French patron of the arts and salonnière who was one of the most important influences in the artistic and intellectual life of Paris for many decades. Name variations: Marie Laure de Noailles; Viscountess de Noailles; Marie-Laure Bischoffsheim. Born Marie-Laure Henriette Anne Bischoffsheim on October 31, 1902, in Paris, France; died in Paris on January 29, 1970; daughter of Maurice Bischoffsheim and Marie-Thérese de Chevigné; married Vicomte or Viscount Charles de Noailles; children: two daughters, Laure de Noailles and Nathalie de Noailles .

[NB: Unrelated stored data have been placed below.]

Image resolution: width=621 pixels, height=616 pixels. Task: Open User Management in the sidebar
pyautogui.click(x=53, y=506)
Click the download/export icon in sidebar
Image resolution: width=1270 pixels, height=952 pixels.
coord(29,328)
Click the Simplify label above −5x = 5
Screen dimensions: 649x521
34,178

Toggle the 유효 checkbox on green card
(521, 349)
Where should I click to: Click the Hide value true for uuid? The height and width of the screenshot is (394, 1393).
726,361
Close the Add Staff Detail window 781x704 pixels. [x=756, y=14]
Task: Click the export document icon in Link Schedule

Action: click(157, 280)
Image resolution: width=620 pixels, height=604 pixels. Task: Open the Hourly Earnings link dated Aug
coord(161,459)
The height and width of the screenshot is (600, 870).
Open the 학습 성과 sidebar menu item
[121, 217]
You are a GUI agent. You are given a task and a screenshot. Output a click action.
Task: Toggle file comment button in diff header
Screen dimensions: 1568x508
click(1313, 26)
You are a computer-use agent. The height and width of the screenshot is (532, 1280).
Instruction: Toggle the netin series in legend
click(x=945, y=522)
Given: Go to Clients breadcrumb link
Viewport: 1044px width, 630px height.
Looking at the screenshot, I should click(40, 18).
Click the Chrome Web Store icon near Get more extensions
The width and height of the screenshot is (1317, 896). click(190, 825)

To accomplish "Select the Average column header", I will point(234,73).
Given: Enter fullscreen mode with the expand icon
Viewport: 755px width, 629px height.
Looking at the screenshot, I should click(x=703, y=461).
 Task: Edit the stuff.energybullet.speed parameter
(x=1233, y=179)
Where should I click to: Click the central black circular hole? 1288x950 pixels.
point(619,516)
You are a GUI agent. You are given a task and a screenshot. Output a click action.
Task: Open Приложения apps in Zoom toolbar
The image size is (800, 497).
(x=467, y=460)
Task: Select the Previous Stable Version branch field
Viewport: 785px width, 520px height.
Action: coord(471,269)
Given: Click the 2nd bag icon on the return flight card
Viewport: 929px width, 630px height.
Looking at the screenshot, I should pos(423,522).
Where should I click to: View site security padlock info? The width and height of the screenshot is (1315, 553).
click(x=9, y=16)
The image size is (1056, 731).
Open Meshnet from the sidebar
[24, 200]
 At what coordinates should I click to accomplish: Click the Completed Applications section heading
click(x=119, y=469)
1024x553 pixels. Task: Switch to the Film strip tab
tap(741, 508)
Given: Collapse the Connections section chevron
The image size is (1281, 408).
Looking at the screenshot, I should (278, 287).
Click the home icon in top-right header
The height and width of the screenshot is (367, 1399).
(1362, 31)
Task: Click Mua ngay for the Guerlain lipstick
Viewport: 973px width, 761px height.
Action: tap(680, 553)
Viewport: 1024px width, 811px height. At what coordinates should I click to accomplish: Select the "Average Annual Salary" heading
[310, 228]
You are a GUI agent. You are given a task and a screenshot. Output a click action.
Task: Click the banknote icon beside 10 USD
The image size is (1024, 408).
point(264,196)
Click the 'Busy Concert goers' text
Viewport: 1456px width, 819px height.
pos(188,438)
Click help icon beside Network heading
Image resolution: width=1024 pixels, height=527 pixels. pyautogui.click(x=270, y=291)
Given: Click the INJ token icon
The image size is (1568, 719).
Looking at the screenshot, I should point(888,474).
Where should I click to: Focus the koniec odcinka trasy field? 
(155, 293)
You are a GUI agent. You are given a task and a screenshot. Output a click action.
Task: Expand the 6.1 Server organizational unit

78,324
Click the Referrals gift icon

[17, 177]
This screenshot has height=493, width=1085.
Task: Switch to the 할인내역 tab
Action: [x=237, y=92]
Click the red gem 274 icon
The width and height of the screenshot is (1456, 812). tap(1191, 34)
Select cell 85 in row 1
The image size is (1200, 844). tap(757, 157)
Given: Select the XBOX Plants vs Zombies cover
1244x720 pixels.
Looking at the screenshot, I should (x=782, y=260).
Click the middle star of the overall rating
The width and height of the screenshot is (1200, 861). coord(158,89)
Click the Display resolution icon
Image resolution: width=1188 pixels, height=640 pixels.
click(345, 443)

Born in a palatial house in Paris on Halloween in the year 1902, Marie-Laure Bischoffsheim would grow up to become Marie-Laure de Noailles, one of the 20th century's most generous and imaginative patrons of the arts. When Noailles was only 18 months old, her father Maurice Bischoffsheim died of tuberculosis, and she inherited his vast fortune. Her father belonged to an enormously wealthy Jewish banking family that could easily stand comparison to the Rothschilds. From her mother Marie-Thérese de Chevigné 's family, the little girl inherited not money (by aristocratic standards, they were quite poor) but tradition and breeding. Her mother's family was descended from three famous literary figures of quite different traditions. The most venerable of these was Laure de Noves , the beloved Laura of the Renaissance literary giant Petrarch. Marie-Laure's maternal grandmother, the elegant Comtesse de Chevigné , became the model for Marcel Proust's duchesse de Guermantes in his monumental novel A la Recherche du Temps Perdu. Another ancestor had a less reputable literary connection: the notorious Marquis de Sade. As well, Noailles was a descendant of the Marquise Marie Adrienne de Lafayette and the Marquis de Lafayette.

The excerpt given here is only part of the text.